Wind Phone

wind-phonePhoto from NKH World Radio and TV Japan Website


On March 11, 2011, a great earthquake struck off the northeastern coast of Japan. This triggered an enormous tsunami in which more than 18,000 people died. About a month after the disaster, in a town called Otsuchi, there appeared a phone booth. Inside was a black rotary dial telephone whose line was not connected.

A man named Itaru Sasaki had built the phone booth in his garden and named it “phone of the wind.” He built it for people to talk to those they had lost in the tsunami and hoped that those who came would be comforted by the thought that the wind was delivering their messages.

He wrote a blog about it, and in the three years following the disaster, over 10,000 people came to the phone booth. Now in the fifth year of its existence, people are still coming to talk to their dead.

Someone who has lost a loved one will understand this. Yesterday was the 37th anniversary of my son’s death, and I still talk to him. I talk to all my “dead” —my son Eddie, my mother and father, my grandparents, and sometimes to my favorite aunts and uncles. My husband Bill has been dead for seven years, but when I see something extraordinary in the news, or I read something that would interest him, I find myself saying out loud, “Billy! Would you look at that?” Or if I see something about a place we’d traveled to, I’ll say, “Remember when we were there, Billy?” I talk to him as though he is in the room with me. Of course, I believe he is. But even people who don’t believe as I do, do it. They talk to their loved ones. They’ve told me.

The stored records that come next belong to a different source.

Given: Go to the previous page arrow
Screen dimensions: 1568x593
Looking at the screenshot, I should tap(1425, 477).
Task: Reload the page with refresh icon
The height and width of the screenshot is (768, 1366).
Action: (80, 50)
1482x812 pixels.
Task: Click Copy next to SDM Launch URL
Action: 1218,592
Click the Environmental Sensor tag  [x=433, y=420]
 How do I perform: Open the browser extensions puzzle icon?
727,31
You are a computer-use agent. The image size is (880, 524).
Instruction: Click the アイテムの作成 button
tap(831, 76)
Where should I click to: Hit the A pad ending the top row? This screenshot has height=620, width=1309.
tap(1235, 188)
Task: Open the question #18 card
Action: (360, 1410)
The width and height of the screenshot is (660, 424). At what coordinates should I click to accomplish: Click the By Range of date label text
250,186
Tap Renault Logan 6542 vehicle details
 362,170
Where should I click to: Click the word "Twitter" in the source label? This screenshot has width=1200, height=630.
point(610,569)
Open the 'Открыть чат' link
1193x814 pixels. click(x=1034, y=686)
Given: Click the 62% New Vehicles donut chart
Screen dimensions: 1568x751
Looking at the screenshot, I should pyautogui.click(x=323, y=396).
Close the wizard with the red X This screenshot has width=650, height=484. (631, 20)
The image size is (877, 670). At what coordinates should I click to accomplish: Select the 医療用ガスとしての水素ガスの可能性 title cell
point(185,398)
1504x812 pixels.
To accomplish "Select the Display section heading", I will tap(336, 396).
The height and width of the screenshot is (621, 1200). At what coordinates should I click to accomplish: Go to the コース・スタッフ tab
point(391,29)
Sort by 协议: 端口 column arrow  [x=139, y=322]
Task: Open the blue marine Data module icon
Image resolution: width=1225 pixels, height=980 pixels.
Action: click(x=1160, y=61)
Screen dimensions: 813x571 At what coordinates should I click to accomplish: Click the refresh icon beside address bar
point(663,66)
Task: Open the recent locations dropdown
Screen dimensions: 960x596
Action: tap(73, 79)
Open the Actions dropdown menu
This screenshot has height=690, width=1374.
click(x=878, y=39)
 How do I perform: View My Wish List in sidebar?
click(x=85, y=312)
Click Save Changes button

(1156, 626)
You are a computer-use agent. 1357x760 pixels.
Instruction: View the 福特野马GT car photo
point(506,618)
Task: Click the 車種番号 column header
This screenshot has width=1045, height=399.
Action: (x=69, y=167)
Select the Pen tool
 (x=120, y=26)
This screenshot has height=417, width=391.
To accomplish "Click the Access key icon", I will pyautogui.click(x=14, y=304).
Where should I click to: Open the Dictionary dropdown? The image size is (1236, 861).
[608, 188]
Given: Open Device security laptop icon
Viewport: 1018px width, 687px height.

There is something about the monumental loss called death that causes the mind to open, that invites people to consider that, in spite of all they’ve been taught, there are, in the words of Shakespeare’s Hamlet, “…more things in heaven and earth, Horatio, Than are dreamt of in your philosophy.”

I use the word “dead” to describe the condition in which my loved ones left their bodies. To me, “dead” does not mean “lifeless.” Life continues beyond the body and the event we call “death,” and something in us knows that. Why else would we talk to our “dead?” Why would we visit a “wind phone?”  Why would we call upon our ancestors? Ask for their guidance, their protection? Something intuitive leads us to the phone booths of our minds. Something in us urges us, prompts us, to call out to them, to speak to them most intimately, to whisper to them that we love them, that we miss them. This is not a tradition bound by borders, nor is it a practice peculiar to any one generation. It is a phenomenon that is very, very old. And universal.

And that something that calls to us to reach out to them…is Love. Whatever you believe that to be.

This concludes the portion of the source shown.